Saturday, May 18, 2013

One Block Wonder Challenges

As a fun quick challenge we decided last October to all start with the same piece of fabric. 
Then we went on to create our own version of the One Block Wonder quilts by Maxine Rosenthal.
 We each started with a 2 yard piece divided in half lengthwise.  The fabric is by Jason Yentor for In the Beginning.











Tuesday, May 7, 2013

Self Portrait's V.3

Here is  Tracy's self portrait:

"I considered several ideas regarding my self portrait over the months leading up to the deadline, but of course never acted upon any of them. As the date approached, the ideas got simpler! The day before our reveal I decided that a happy face would be the perfect representation for my self portrait. I would describe myself as being a happy and smiling person. We went out for Mexican dinner with friends that evening and one "top shelf" margarita later I came home to complete my portrait. The face is printed on silk and layered on a white on white fabric with a swirl pattern, which is one of my favorite motifs. I enjoy exploring layering different images and am fascinated by seeing one texture used as a background for another image. Various black and white fabrics (a obsession of mine) were chosen to border, back and bind the piece. Lastly, I stamped a favorite set of words onto a tag and pinned it too the piece.

I am fun, fanciful and frivolous!"

Candy did a two sided  self portrait representing the right and left sides of her brain.  The portrait is from a photo shopped portrait that was altered to make it black and white.  The right brain and left brain characteristics of course overlap but can also be divided. 

Cheri sent this for hers:
"Earth Child"
"I'm a child of the earth,
A duo at birth,
I'm a poet,
I'm a writer,
I'm a quilter,
I'm a fighter,
A free spirit by Nature
Adventurous creator
Rule Breaker
Chance taker
Who am I?
Well don't consider me mild,
I'm just a real wild child!"
My portrait has fibers, beads, crystal and jewelry from my Aunt who passed away this last fall,
she was instrumental in shaping the person I am today.

Sunday, May 5, 2013

Self Portraits

Here is Sharon's first self portrait:  "The small self portrait was completed in a 15 minute challenge to portray myself as quickly as I could using what was on hand at my table at the moment.

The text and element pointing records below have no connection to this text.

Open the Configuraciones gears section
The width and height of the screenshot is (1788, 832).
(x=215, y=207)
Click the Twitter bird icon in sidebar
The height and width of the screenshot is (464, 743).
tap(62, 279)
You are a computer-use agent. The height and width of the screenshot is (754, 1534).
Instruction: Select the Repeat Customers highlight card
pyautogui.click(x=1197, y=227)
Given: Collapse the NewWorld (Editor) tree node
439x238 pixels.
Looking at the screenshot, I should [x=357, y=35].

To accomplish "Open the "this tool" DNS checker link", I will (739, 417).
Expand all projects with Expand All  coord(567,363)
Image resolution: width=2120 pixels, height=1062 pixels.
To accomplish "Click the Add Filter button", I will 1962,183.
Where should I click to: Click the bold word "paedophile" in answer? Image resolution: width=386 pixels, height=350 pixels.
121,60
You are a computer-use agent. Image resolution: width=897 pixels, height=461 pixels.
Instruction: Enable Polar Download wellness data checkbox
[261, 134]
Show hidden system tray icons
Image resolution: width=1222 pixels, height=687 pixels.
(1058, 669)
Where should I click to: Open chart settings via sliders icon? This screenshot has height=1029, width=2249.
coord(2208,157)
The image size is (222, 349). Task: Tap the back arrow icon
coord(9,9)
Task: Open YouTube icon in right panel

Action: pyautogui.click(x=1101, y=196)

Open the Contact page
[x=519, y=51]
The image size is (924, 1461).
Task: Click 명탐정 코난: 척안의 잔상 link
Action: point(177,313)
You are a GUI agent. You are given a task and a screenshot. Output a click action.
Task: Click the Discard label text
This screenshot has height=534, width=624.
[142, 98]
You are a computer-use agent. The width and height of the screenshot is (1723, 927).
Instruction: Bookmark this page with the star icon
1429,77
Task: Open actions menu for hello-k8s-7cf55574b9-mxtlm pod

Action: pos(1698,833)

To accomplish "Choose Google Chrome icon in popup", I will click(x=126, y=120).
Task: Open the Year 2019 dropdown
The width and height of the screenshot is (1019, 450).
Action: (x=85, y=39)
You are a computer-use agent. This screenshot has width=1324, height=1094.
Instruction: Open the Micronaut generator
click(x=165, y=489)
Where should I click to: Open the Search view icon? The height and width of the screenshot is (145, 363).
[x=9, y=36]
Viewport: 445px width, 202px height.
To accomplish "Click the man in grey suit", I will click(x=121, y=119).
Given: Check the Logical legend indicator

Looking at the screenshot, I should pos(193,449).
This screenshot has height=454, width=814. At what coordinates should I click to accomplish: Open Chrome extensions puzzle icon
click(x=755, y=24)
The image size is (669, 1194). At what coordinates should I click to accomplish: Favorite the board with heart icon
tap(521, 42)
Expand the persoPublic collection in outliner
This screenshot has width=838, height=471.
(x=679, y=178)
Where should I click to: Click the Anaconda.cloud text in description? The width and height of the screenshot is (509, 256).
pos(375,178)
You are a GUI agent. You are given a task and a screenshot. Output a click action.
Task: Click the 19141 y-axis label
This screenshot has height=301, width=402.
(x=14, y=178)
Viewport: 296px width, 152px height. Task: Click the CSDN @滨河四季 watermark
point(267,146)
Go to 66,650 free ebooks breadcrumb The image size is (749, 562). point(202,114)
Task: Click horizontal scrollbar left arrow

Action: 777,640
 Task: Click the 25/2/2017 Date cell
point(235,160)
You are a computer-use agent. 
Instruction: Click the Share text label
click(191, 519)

Not over thought or overwrought, I quite enjoy this vision of myself playing with joy and abandonment in my fabric."

 For her second one she said: 
"Every bit of this self portrait contains portions of my life. In a small school of fish, I am swimming the other way. The hair is made from the ruffles and seams of my old prom dress, the brooch was my grandmothers. There are embroidered words of who I am closest to my face, and other words of what I want to be and to have in the future further away. There are mirrors to show my reflection on life, and holes of different sizes to show my fear of not knowing what I don't know. Even not knowing, I will still dive into the future, accepting what lies ahead (the beaded silhouette). Hand stitched with seed stitch embroidery on shibori fabric I dyed, and hand beaded."

Marsha said
"As I contemplated my self-portrait, I wanted to portray my love of reading. I've been an avid reader since I first learned the skill and it has been a constant my entire life. I printed photos on fabric for the face and hands and then added the other details with raw edge, fused, machine applique. The book titles represent other aspects of my life, including my daughter, dancing with my husband, quilting, traveling and my careers as a museum historian and a librarian."
Judy did two as well:
Tools of the Trade

Judy's hands
"Tools of the Trade"
"My self portrait was interpreted to mean, "What I use to create". Therefore I took a picture of my tools. Transferring the photo to silk and then quilting. In the border I added a ribbon tape measure, to remember the rule. Measure twice, cut once."